Locate every line below that contains the string "node", matching case exactly, and copy each of those lines in full.

**RAW RECORDS:**
******************************
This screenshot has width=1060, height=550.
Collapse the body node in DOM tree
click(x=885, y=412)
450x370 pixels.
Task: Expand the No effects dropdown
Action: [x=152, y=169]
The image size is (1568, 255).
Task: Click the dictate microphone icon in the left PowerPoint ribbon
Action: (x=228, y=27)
******************************
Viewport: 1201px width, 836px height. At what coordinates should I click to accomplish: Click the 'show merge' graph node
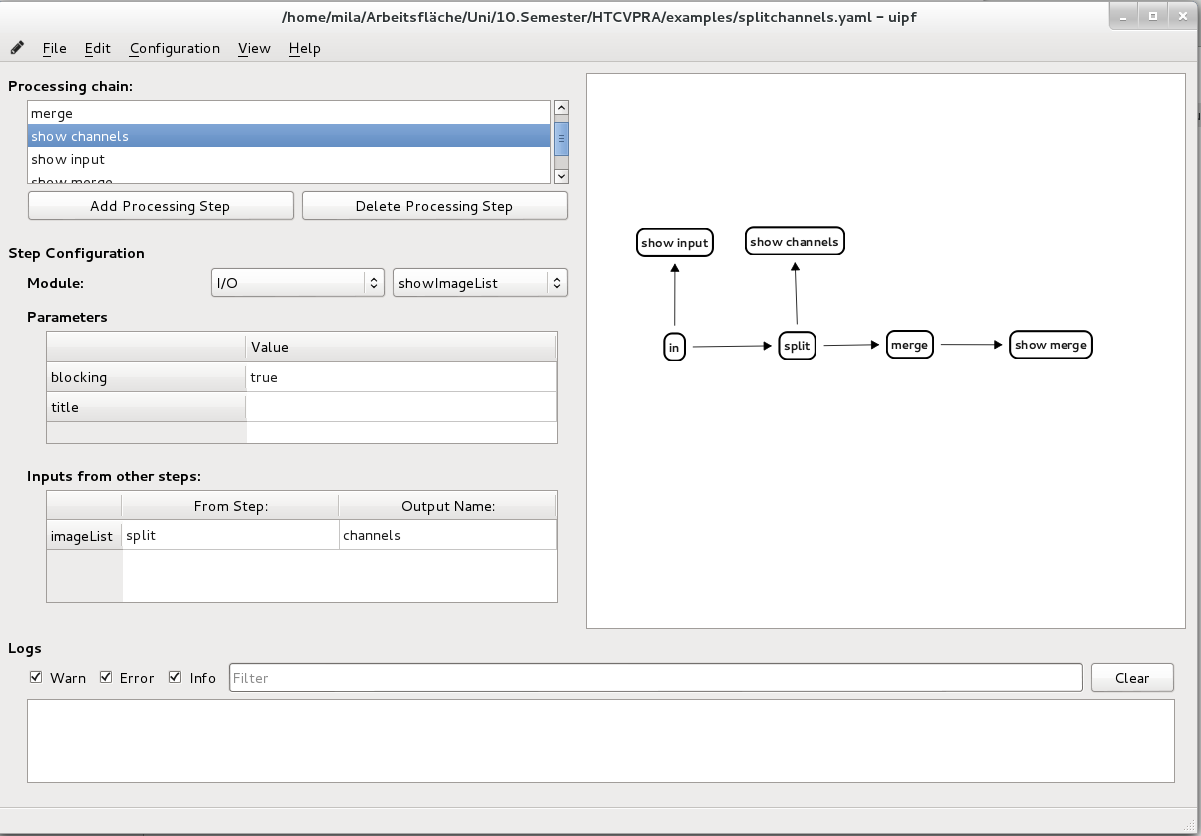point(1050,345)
******************************
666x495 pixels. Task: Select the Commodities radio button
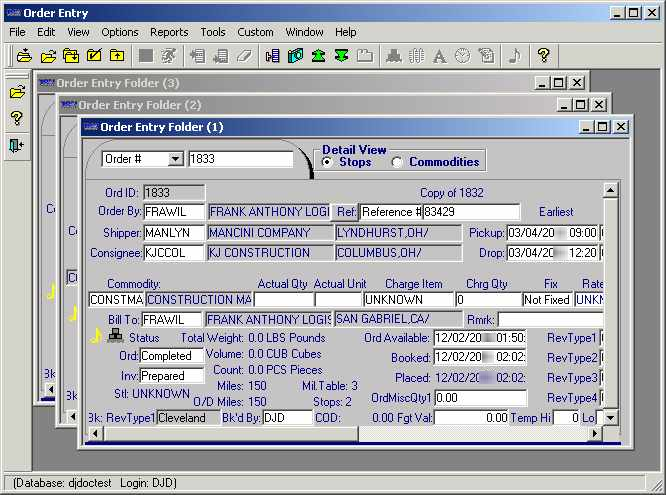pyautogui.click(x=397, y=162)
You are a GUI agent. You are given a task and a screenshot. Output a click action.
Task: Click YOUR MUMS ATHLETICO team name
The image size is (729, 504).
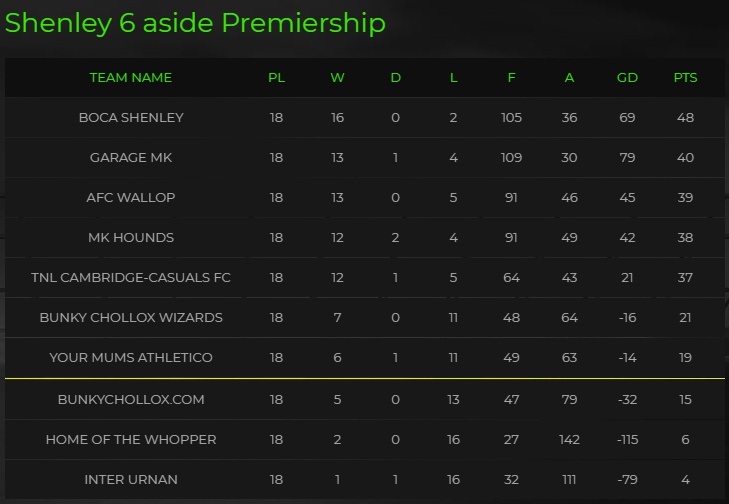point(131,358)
******************************
**COMPLETE OUTPUT:**
Collapse the body node in DOM tree
Viewport: 1201px width, 836px height. At what coordinates should I click to accomplish: Click the 'show merge' graph node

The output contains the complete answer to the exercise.